WHAT YOU SHOULD DO: The listing that follows is to be output in full and without change.

SOURCE INFORMATION:

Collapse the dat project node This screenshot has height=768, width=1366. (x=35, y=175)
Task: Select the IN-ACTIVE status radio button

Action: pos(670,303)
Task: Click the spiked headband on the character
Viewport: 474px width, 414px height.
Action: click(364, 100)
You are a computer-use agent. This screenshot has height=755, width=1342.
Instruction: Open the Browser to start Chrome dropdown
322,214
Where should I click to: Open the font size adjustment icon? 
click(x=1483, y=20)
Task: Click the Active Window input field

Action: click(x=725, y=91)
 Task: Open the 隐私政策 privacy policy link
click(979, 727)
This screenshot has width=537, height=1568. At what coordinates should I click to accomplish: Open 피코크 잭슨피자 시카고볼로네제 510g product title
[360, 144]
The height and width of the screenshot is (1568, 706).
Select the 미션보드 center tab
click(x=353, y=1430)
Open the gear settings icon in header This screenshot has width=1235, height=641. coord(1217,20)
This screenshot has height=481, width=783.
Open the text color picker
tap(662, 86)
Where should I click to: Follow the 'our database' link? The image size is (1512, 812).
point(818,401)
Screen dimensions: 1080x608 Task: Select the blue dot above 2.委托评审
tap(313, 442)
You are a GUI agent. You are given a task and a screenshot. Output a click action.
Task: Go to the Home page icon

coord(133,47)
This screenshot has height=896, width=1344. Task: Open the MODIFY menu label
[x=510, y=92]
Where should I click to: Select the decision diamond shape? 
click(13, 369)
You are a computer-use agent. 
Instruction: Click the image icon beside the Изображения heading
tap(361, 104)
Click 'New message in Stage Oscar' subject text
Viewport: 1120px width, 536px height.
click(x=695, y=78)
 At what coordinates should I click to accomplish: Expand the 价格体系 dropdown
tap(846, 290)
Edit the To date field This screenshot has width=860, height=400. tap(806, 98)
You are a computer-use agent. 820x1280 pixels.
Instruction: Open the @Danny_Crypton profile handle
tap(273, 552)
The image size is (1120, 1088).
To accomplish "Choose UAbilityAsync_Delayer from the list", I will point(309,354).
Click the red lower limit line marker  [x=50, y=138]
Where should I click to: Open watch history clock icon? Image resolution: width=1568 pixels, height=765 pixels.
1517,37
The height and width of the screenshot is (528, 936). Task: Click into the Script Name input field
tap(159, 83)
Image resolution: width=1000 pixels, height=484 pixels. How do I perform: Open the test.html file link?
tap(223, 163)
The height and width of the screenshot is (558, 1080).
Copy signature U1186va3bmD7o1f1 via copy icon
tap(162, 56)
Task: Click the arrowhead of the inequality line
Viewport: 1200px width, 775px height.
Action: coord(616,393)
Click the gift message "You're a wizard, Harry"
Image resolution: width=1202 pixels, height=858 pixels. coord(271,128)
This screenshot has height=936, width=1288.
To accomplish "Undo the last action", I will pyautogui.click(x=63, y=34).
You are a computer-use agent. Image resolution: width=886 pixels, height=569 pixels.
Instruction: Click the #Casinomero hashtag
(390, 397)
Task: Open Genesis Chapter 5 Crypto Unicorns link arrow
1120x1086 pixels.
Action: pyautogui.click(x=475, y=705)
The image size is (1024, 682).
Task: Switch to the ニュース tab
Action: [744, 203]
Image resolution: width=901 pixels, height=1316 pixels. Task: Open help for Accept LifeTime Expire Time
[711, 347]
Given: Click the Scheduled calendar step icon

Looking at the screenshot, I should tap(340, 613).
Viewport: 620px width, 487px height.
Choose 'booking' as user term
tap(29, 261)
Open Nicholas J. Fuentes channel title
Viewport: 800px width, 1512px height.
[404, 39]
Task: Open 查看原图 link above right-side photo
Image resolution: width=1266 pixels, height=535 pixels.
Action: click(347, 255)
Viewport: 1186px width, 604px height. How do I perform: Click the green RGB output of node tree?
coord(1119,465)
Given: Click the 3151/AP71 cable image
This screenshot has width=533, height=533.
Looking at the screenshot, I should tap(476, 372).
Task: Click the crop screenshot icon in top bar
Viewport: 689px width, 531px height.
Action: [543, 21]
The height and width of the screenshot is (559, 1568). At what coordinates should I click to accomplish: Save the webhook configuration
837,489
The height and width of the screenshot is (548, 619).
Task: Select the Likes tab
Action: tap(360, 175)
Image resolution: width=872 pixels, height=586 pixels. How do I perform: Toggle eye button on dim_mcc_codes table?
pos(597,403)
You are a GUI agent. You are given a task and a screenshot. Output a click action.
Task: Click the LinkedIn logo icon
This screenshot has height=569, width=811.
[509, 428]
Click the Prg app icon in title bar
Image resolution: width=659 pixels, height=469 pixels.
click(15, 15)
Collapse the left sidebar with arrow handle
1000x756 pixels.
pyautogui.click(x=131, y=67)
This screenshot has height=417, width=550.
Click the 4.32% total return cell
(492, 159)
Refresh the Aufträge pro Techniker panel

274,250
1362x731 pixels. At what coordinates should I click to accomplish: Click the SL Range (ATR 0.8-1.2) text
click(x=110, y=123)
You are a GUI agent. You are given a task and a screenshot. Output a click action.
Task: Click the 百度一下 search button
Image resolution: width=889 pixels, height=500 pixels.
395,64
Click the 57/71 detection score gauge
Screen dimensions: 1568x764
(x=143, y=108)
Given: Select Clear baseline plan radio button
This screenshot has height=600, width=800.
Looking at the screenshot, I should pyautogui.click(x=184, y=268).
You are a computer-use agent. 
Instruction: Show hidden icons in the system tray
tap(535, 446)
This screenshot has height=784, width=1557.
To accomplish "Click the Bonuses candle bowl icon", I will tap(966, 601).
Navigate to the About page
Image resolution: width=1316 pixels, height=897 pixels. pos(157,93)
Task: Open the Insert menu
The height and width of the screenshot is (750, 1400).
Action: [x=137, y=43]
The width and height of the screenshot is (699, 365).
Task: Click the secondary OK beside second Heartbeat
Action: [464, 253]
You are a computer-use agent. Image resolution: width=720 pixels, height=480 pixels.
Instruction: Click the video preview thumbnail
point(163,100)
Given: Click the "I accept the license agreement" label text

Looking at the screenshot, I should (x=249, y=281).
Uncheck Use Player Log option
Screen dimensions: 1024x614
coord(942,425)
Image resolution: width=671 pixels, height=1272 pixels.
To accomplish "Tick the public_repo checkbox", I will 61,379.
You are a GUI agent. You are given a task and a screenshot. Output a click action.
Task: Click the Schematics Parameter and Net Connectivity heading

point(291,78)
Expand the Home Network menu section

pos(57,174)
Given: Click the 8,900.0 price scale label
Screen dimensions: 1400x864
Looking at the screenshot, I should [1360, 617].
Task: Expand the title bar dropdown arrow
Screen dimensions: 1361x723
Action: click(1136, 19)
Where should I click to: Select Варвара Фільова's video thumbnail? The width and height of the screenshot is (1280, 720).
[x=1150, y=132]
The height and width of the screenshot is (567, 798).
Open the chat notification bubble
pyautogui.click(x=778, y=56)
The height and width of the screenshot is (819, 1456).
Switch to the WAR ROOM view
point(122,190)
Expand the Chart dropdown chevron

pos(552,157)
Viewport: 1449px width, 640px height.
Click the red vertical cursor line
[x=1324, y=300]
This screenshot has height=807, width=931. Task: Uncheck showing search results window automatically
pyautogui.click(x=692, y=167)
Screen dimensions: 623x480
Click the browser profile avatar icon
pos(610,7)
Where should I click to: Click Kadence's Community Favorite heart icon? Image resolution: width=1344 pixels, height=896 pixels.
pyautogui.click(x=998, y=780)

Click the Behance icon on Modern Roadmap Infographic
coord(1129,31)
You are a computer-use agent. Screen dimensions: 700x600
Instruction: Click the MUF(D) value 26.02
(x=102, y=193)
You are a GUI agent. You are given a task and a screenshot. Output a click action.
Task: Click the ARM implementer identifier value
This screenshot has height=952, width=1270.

ANSWER SPACE:
Collapse the dat project node This screenshot has height=768, width=1366. (x=35, y=175)
Task: Select the IN-ACTIVE status radio button

Action: pos(670,303)
Task: Click the spiked headband on the character
Viewport: 474px width, 414px height.
Action: click(364, 100)
You are a computer-use agent. This screenshot has height=755, width=1342.
Instruction: Open the Browser to start Chrome dropdown
322,214
Where should I click to: Open the font size adjustment icon? 
click(x=1483, y=20)
Task: Click the Active Window input field

Action: click(x=725, y=91)
 Task: Open the 隐私政策 privacy policy link
click(979, 727)
This screenshot has width=537, height=1568. At what coordinates should I click to accomplish: Open 피코크 잭슨피자 시카고볼로네제 510g product title
[360, 144]
The height and width of the screenshot is (1568, 706).
Select the 미션보드 center tab
click(x=353, y=1430)
Open the gear settings icon in header This screenshot has width=1235, height=641. coord(1217,20)
This screenshot has height=481, width=783.
Open the text color picker
tap(662, 86)
Where should I click to: Follow the 'our database' link? The image size is (1512, 812).
point(818,401)
Screen dimensions: 1080x608 Task: Select the blue dot above 2.委托评审
tap(313, 442)
You are a GUI agent. You are given a task and a screenshot. Output a click action.
Task: Go to the Home page icon

coord(133,47)
This screenshot has height=896, width=1344. Task: Open the MODIFY menu label
[x=510, y=92]
Where should I click to: Select the decision diamond shape? 
click(13, 369)
You are a computer-use agent. 
Instruction: Click the image icon beside the Изображения heading
tap(361, 104)
Click 'New message in Stage Oscar' subject text
Viewport: 1120px width, 536px height.
click(x=695, y=78)
 At what coordinates should I click to accomplish: Expand the 价格体系 dropdown
tap(846, 290)
Edit the To date field This screenshot has width=860, height=400. tap(806, 98)
You are a computer-use agent. 820x1280 pixels.
Instruction: Open the @Danny_Crypton profile handle
tap(273, 552)
The image size is (1120, 1088).
To accomplish "Choose UAbilityAsync_Delayer from the list", I will point(309,354).
Click the red lower limit line marker  [x=50, y=138]
Where should I click to: Open watch history clock icon? Image resolution: width=1568 pixels, height=765 pixels.
1517,37
The height and width of the screenshot is (528, 936). Task: Click into the Script Name input field
tap(159, 83)
Image resolution: width=1000 pixels, height=484 pixels. How do I perform: Open the test.html file link?
tap(223, 163)
The height and width of the screenshot is (558, 1080).
Copy signature U1186va3bmD7o1f1 via copy icon
tap(162, 56)
Task: Click the arrowhead of the inequality line
Viewport: 1200px width, 775px height.
Action: coord(616,393)
Click the gift message "You're a wizard, Harry"
Image resolution: width=1202 pixels, height=858 pixels. coord(271,128)
This screenshot has height=936, width=1288.
To accomplish "Undo the last action", I will pyautogui.click(x=63, y=34).
You are a computer-use agent. Image resolution: width=886 pixels, height=569 pixels.
Instruction: Click the #Casinomero hashtag
(390, 397)
Task: Open Genesis Chapter 5 Crypto Unicorns link arrow
1120x1086 pixels.
Action: pyautogui.click(x=475, y=705)
The image size is (1024, 682).
Task: Switch to the ニュース tab
Action: [744, 203]
Image resolution: width=901 pixels, height=1316 pixels. Task: Open help for Accept LifeTime Expire Time
[711, 347]
Given: Click the Scheduled calendar step icon

Looking at the screenshot, I should tap(340, 613).
Viewport: 620px width, 487px height.
Choose 'booking' as user term
tap(29, 261)
Open Nicholas J. Fuentes channel title
Viewport: 800px width, 1512px height.
[404, 39]
Task: Open 查看原图 link above right-side photo
Image resolution: width=1266 pixels, height=535 pixels.
Action: click(347, 255)
Viewport: 1186px width, 604px height. How do I perform: Click the green RGB output of node tree?
coord(1119,465)
Given: Click the 3151/AP71 cable image
This screenshot has width=533, height=533.
Looking at the screenshot, I should tap(476, 372).
Task: Click the crop screenshot icon in top bar
Viewport: 689px width, 531px height.
Action: [543, 21]
The height and width of the screenshot is (559, 1568). At what coordinates should I click to accomplish: Save the webhook configuration
837,489
The height and width of the screenshot is (548, 619).
Task: Select the Likes tab
Action: tap(360, 175)
Image resolution: width=872 pixels, height=586 pixels. How do I perform: Toggle eye button on dim_mcc_codes table?
pos(597,403)
You are a GUI agent. You are given a task and a screenshot. Output a click action.
Task: Click the LinkedIn logo icon
This screenshot has height=569, width=811.
[509, 428]
Click the Prg app icon in title bar
Image resolution: width=659 pixels, height=469 pixels.
click(15, 15)
Collapse the left sidebar with arrow handle
1000x756 pixels.
pyautogui.click(x=131, y=67)
This screenshot has height=417, width=550.
Click the 4.32% total return cell
(492, 159)
Refresh the Aufträge pro Techniker panel

274,250
1362x731 pixels. At what coordinates should I click to accomplish: Click the SL Range (ATR 0.8-1.2) text
click(x=110, y=123)
You are a GUI agent. You are given a task and a screenshot. Output a click action.
Task: Click the 百度一下 search button
Image resolution: width=889 pixels, height=500 pixels.
395,64
Click the 57/71 detection score gauge
Screen dimensions: 1568x764
(x=143, y=108)
Given: Select Clear baseline plan radio button
This screenshot has height=600, width=800.
Looking at the screenshot, I should pyautogui.click(x=184, y=268).
You are a computer-use agent. 
Instruction: Show hidden icons in the system tray
tap(535, 446)
This screenshot has height=784, width=1557.
To accomplish "Click the Bonuses candle bowl icon", I will tap(966, 601).
Navigate to the About page
Image resolution: width=1316 pixels, height=897 pixels. pos(157,93)
Task: Open the Insert menu
The height and width of the screenshot is (750, 1400).
Action: [x=137, y=43]
The width and height of the screenshot is (699, 365).
Task: Click the secondary OK beside second Heartbeat
Action: [464, 253]
You are a computer-use agent. Image resolution: width=720 pixels, height=480 pixels.
Instruction: Click the video preview thumbnail
point(163,100)
Given: Click the "I accept the license agreement" label text

Looking at the screenshot, I should (x=249, y=281).
Uncheck Use Player Log option
Screen dimensions: 1024x614
coord(942,425)
Image resolution: width=671 pixels, height=1272 pixels.
To accomplish "Tick the public_repo checkbox", I will 61,379.
You are a GUI agent. You are given a task and a screenshot. Output a click action.
Task: Click the Schematics Parameter and Net Connectivity heading

point(291,78)
Expand the Home Network menu section

pos(57,174)
Given: Click the 8,900.0 price scale label
Screen dimensions: 1400x864
Looking at the screenshot, I should [1360, 617].
Task: Expand the title bar dropdown arrow
Screen dimensions: 1361x723
Action: click(1136, 19)
Where should I click to: Select Варвара Фільова's video thumbnail? The width and height of the screenshot is (1280, 720).
[x=1150, y=132]
The height and width of the screenshot is (567, 798).
Open the chat notification bubble
pyautogui.click(x=778, y=56)
The height and width of the screenshot is (819, 1456).
Switch to the WAR ROOM view
point(122,190)
Expand the Chart dropdown chevron

pos(552,157)
Viewport: 1449px width, 640px height.
Click the red vertical cursor line
[x=1324, y=300]
This screenshot has height=807, width=931. Task: Uncheck showing search results window automatically
pyautogui.click(x=692, y=167)
Screen dimensions: 623x480
Click the browser profile avatar icon
pos(610,7)
Where should I click to: Click Kadence's Community Favorite heart icon? Image resolution: width=1344 pixels, height=896 pixels.
pyautogui.click(x=998, y=780)

Click the Behance icon on Modern Roadmap Infographic
coord(1129,31)
You are a computer-use agent. Screen dimensions: 700x600
Instruction: Click the MUF(D) value 26.02
(x=102, y=193)
You are a GUI agent. You are given a task and a screenshot. Output a click action.
Task: Click the ARM implementer identifier value
This screenshot has height=952, width=1270.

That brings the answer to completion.